El placer de las charlas

El gusto por las charlas inteligentes entre amigos ha ido declinando y en más de un caso ha desaparecido. Uno de los pequeños dramas de los tiempos modernos es que no hay muchas posibilidades de charlar con alguien que nos merezca confianza. No me refiero a la conversación por razones prácticas o laborales, tampoco a la confesión con un sacerdote o un psicoanalista que, bien mirado, vendría a ser lo mismo. Me refiero a esa charla sostenida con un amigo o una amiga sobre esos temas que solamente se pueden conversar alrededor de una taza de café, un liso o una caminata en la plaza de siempre; a esa charla hechas de tonos suaves, de palabras sencillas y revelaciones luminosas.
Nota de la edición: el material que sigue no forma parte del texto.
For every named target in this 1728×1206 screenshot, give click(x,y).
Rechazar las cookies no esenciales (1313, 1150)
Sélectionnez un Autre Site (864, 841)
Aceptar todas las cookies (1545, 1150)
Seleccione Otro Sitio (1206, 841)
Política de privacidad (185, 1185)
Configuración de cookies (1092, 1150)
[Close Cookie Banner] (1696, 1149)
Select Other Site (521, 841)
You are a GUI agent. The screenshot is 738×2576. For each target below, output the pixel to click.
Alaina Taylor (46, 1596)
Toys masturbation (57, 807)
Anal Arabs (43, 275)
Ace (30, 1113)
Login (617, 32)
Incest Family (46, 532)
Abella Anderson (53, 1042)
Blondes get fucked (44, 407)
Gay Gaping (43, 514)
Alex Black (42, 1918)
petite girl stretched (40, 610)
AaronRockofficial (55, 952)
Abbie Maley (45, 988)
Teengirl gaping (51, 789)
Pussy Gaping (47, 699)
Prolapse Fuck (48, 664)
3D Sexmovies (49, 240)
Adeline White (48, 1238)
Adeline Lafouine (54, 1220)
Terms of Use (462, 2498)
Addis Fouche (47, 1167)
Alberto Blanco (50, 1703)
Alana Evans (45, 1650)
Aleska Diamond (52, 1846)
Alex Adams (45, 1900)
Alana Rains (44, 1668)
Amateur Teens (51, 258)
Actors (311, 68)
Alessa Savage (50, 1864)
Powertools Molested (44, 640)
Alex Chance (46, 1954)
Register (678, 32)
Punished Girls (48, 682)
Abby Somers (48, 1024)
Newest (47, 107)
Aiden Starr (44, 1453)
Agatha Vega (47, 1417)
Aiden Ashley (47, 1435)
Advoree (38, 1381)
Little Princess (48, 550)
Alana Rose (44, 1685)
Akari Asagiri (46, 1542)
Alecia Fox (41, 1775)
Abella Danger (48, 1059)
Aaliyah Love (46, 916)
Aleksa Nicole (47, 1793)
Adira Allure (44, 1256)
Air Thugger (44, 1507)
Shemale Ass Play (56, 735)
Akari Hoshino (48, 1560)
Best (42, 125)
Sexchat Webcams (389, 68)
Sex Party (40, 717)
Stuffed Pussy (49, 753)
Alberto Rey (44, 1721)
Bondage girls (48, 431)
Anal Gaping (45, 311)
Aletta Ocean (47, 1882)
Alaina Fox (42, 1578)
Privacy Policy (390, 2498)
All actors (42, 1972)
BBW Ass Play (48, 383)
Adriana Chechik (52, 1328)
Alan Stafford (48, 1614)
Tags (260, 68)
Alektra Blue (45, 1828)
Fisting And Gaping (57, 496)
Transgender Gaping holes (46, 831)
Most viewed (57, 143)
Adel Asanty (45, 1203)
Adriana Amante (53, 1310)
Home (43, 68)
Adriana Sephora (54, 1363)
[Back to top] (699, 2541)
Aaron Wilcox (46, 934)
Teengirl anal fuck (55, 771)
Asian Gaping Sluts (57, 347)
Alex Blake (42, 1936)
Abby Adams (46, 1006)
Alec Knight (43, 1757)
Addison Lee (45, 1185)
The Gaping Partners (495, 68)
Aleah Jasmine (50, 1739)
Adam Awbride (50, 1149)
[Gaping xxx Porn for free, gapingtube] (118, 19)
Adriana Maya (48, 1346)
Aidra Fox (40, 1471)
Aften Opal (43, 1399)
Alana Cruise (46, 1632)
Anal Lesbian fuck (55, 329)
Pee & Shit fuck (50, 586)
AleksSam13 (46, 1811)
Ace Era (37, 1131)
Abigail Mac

Ese gusto por cultivar la intimidad se ha ido perdiendo y pareciera que se hace cada vez más difícil recuperarlo. Tal vez uno de los signos confusos de los tiempos que corren es esa tendencia a olvidarnos de nosotros mismos en nombre de ocupaciones que en más de un caso nos hemos inventado para escapar al encuentro con uno mismo.

Se dice que las sociedades modernas son sociedades individualistas. Yo diría que son sociedades de masas, sociedades en donde todos tendemos a parecernos: nos vestimos atendiendo el grito de la moda, consumimos los mismos objetos, corremos detrás de los mismos espejismos y aquello que nos hace diferentes, únicos e irrepetibles es dejado de lado en nombre de las grandes metas colectivas.

Ojalá fuéramos un poco más individualistas, ojalá nos preocupáramos más por nosotros mismos, ojalá aprendiéramos a valorar aquello que no está inscripto en la publicidad ni en los afanes de la competencia, sino en nosotros mismos y que si lo supiéramos recuperar seríamos mucho más humanos con nosotros y con los otros.

«Quien habla solo espera hablar con Dios un día», decía nuestro Antonio Machado. Yo no pretendo tanto, simplemente reivindico la necesidad de conquistar para nosotros esa capacidad de compartir con el amigo unos instantes que, aunque no seamos capaces de admitirlo, se parecen a esa felicidad que nace de las intimidades compartidas.

No se trata de indagar sobre grandes abstracciones o sobre los temas de la actualidad social o política, sino de compartir esas pequeñas experiencias del corazón que van desde el comentario de un libro, una película o una vieja canción que escuchamos por la radio, a los temas que en cierto momento nos preocupan, nos alegran o nos inquietan.

Se trata de repasar hechos ocurridos, comparar observaciones, hablar de algún amigo que ya no está, o de los tiempos que se nos fueron, sin aparatosidades, sin retóricas oficiosas, sino con ese delicado tono intimista que sólo se logra cuando hemos logrado despojarnos de las urgencias cotidianas y estamos decididos a explorar sobre esas cuestiones que aparentemente pareciera que no son prácticas ni importantes, pero que si no fuéramos capaces de vivirlas y compartirlas, en algún momento nos daríamos cuenta de que hemos sido despojados de algo importante.

Agobiados por los problemas de todos los días desatendemos o dejamos de lado esta gimnasia del espíritu que es la comunión con el amigo o la amiga. Es curioso lo que nos ocurre; trajinamos nuestros días detrás de exigencias que cumplimos en nombre del deber y la responsabilidad, pero subestimamos o sacrificamos en nombre de grandes pretextos esos instantes preciosos que se comparten una tarde de lluvia en un discreto café del centro o esas mañanas luminosas caminando por el bulevar o en el banco de una plaza bajo la sombra fresca de un árbol.

Siempre encontramos excusas para no darnos esas pequeñas satisfacciones; cuidamos el jardín de la casa, limpiamos el auto, pero no nos preocupamos por las pequeñas alegrías del corazón, ésas que no nos van a hacer más importantes, ni más eficientes, ni más poderosos, pero que sin ellas los días serían mucho más áridos y las noches mucho más largas.